Duplicate the passage of the proxy statement excerpt starting at "This report of" and ending at "under such Acts.".

[Passage for review — start]

The Company may not grant options under the Directors Option Plan
after the first business day of January 2010.  On January 2,
2003, the Company granted 60,000 options under this plan (10,000
each to Messrs. Bigar, Carver, Dunbar, Fodale, Philippin and
Sabin) at an exercise price of $2.14 per share, the market price
on the grant date.  On January 24, 2003, the Board extended the
exercisability of 40,000 options previously granted to Mr. Bigar
to January 24, 2006 (3 years after termination of his services as
a director).


     SECTION 16(A) BENEFICIAL OWNERSHIP REPORTING COMPLIANCE

     Section 16(a) of the Securities Exchange Act of 1934
(Exchange Act) requires the Company's directors and officers and
persons who own more than ten percent of the Company's Common
Stock to file reports of ownership and changes in ownership with
the Securities and Exchange Commission and the American Stock
Exchange.  SEC regulations require reporting persons to furnish
the Company with copies of all Section 16(a) forms they file.

     Based solely on its review of the copies of such reports
received or written representations from certain reporting
persons with respect to fiscal 2003, the Company believes that
all reporting persons complied with all applicable reporting
requirements.


         CERTAIN RELATIONSHIPS AND RELATED TRANSACTIONS

     In connection with the Securities and Exchange Commission's
private investigation captioned "In the Matter of Trading in the
Securities of Competitive Technologies, Inc." as of July 31,
2003, the Company has advanced $58,000 and accrued an additional
$40,000 in legal fees for Mr. Fodale.  As of July 31, 2003, the
Company has also paid or accrued additional sums for the
Company's current (excluding Mr. Fodale and Mr. Nano) and four
former directors' related legal fees in the matter.  Cumulative
fees for no current or former director (except Mr. Fodale)
individually exceeded $60,000 at July 31, 2003.  See Note 16 to
the Company's Consolidated Financial Statements in its Annual
Report to Shareholders or its Annual Report on Form 10-K for the
year ended July 31, 2003.

     The Company may receive reimbursement of certain of these
fees in excess of the deductible from its directors' and
officers' liability insurance policy.


      REPORT OF THE COMPENSATION AND STOCK OPTION COMMITTEE

     This report of the Compensation and Stock Option Committee
(the "Committee") shall not be deemed incorporated by reference
by any general statement incorporating the Proxy Statement by
reference into any filing under the Securities Act of 1933 or the
Securities Exchange Act of 1934 (the "Acts"), except to the
extent that the Company specifically incorporates this
information by reference, and shall not otherwise be deemed filed
under such Acts.

     The Committee is responsible for making recommendations to
the Company's Board of Directors concerning the compensation of
the Company's Chief Executive Officer and, based upon
recommendations received from the Company's Chief Executive
Officer, the compensation of the Company's other officers,
consistent with employment contracts where appropriate.

[Passage for review — finish]
[Available data — start]

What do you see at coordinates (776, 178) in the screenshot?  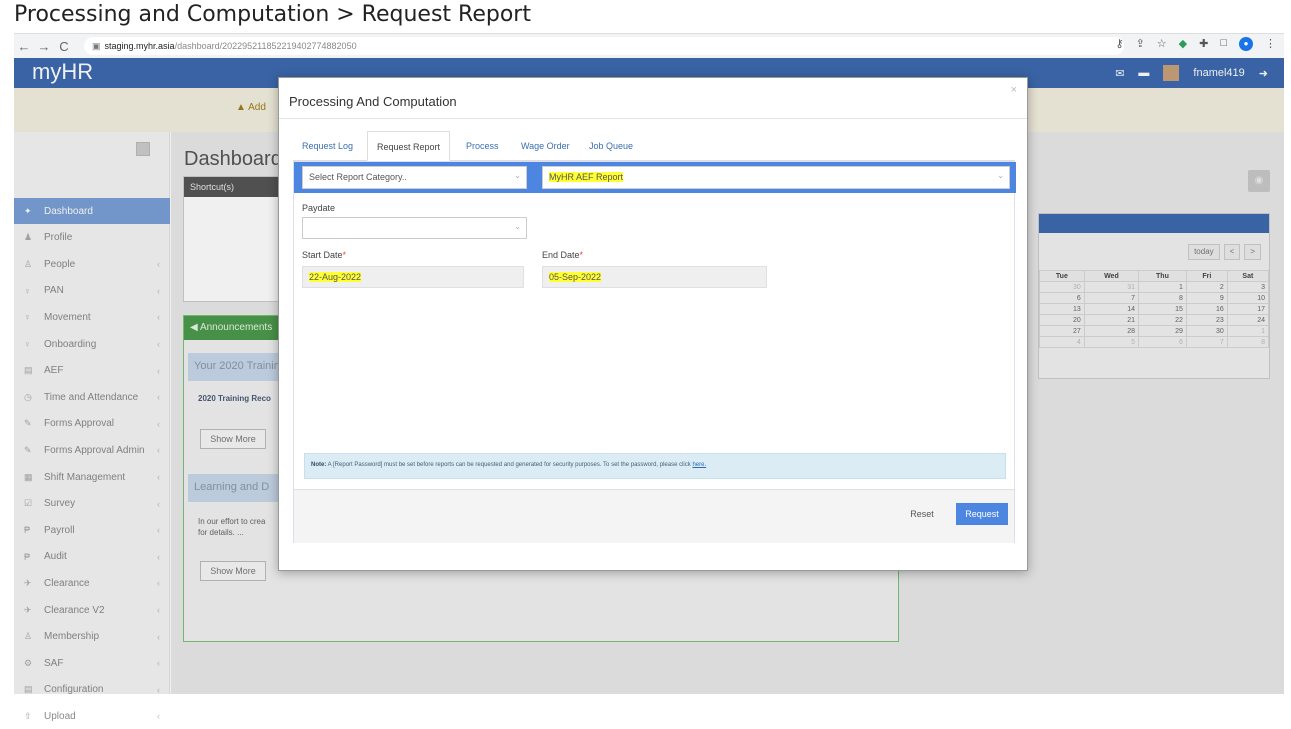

[Available data — finish]

Response below -
This report of the Compensation and Stock Option Committee
(the "Committee") shall not be deemed incorporated by reference
by any general statement incorporating the Proxy Statement by
reference into any filing under the Securities Act of 1933 or the
Securities Exchange Act of 1934 (the "Acts"), except to the
extent that the Company specifically incorporates this
information by reference, and shall not otherwise be deemed filed
under such Acts.